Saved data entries
= Beginning of Section =

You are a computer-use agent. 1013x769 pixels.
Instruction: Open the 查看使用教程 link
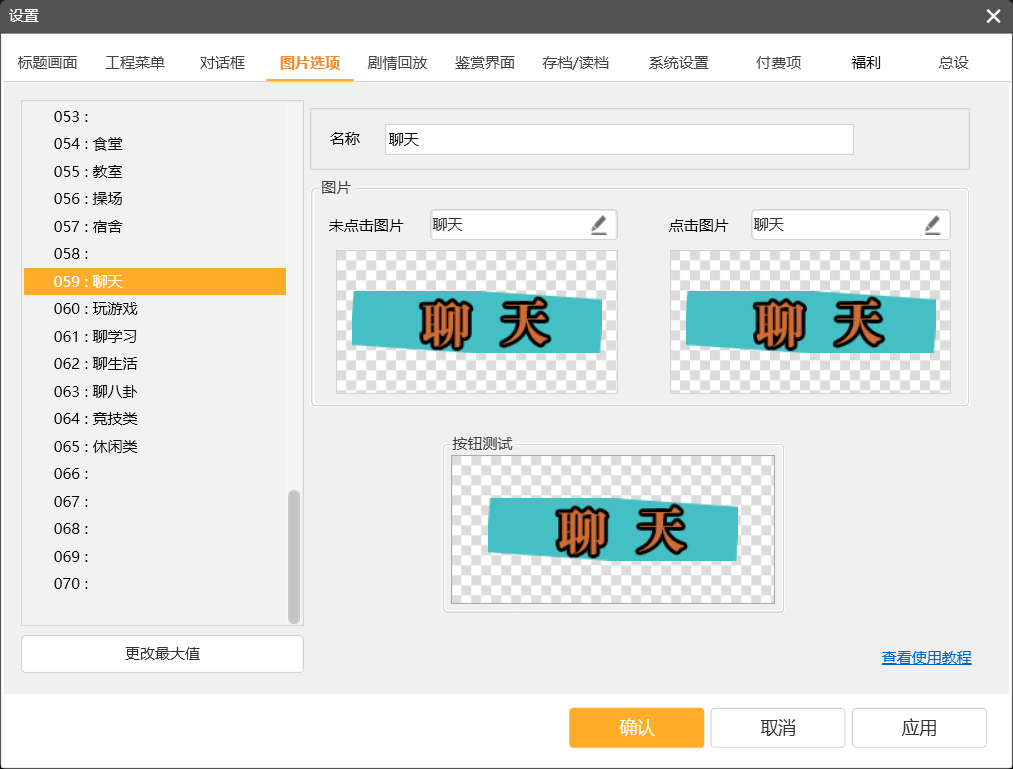pyautogui.click(x=926, y=658)
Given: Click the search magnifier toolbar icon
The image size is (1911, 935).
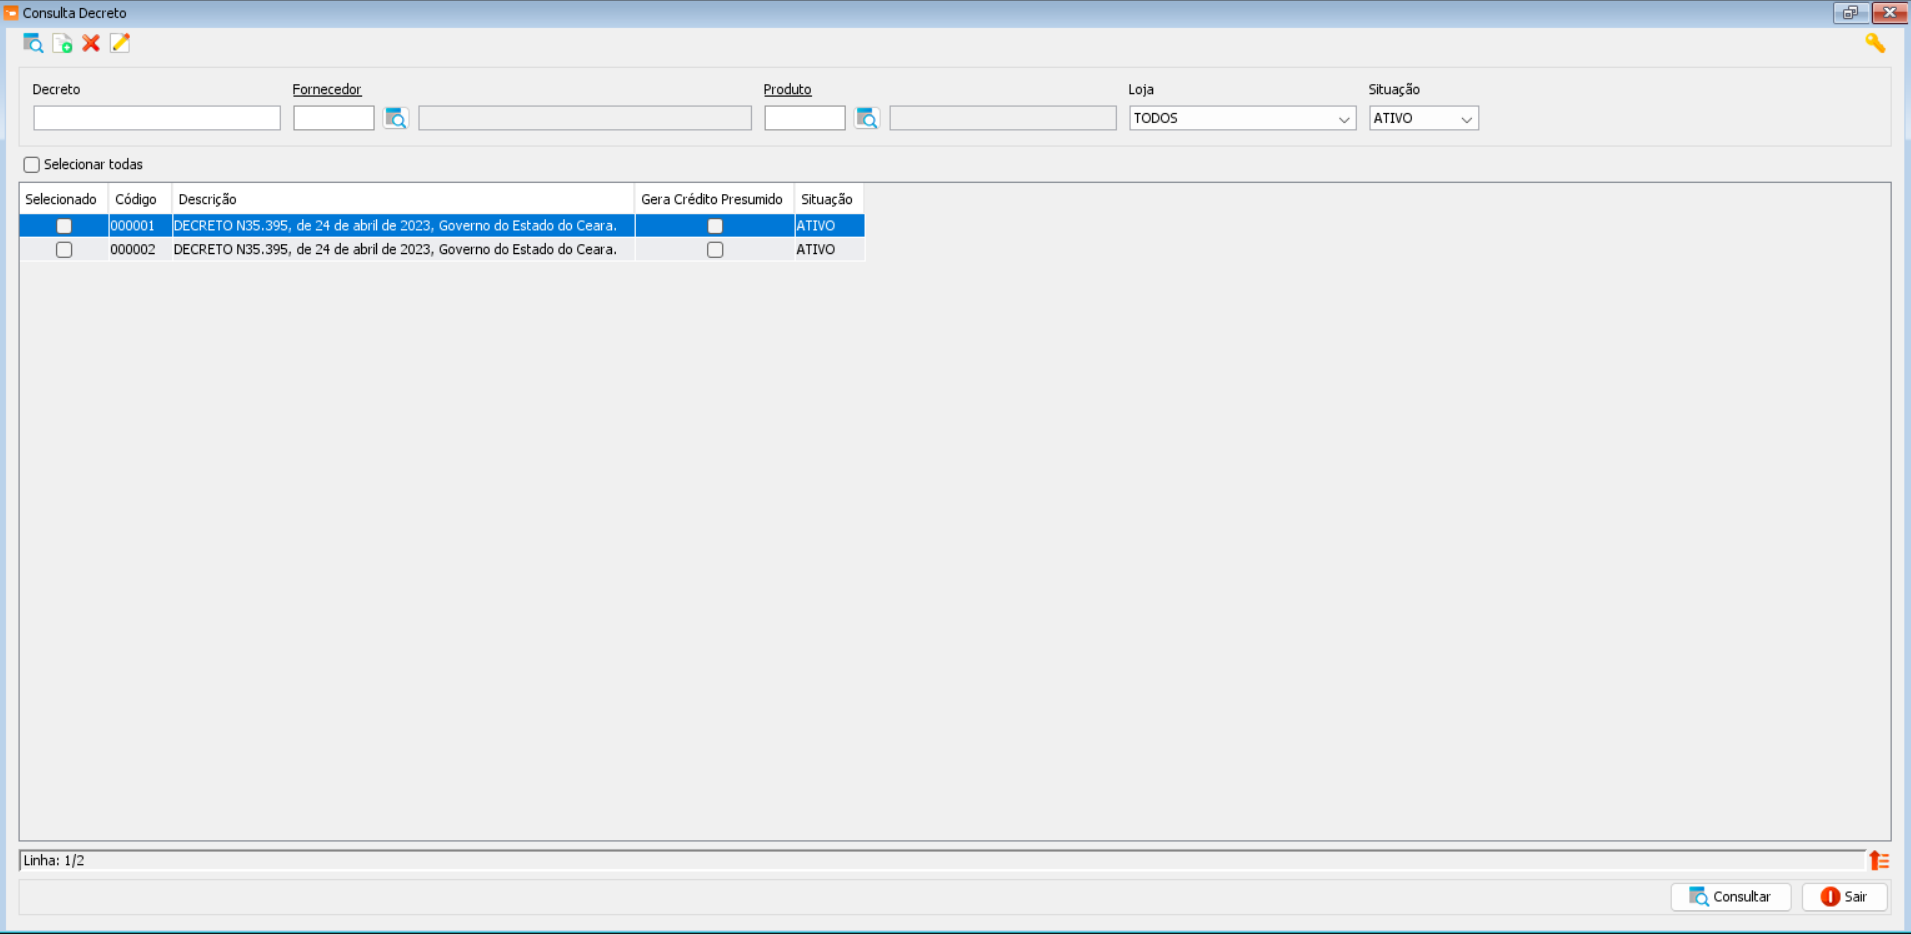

= End of Section =

* REQUIREMENT
Lines before the one containing "Instruction: Open the 查看使用教程 link" are not wanted; write out that line and every later line through the end of the data above, exactly, without pictures.

* RESPONSE
Instruction: Open the 查看使用教程 link
pyautogui.click(x=926, y=658)
Given: Click the search magnifier toolbar icon
The image size is (1911, 935).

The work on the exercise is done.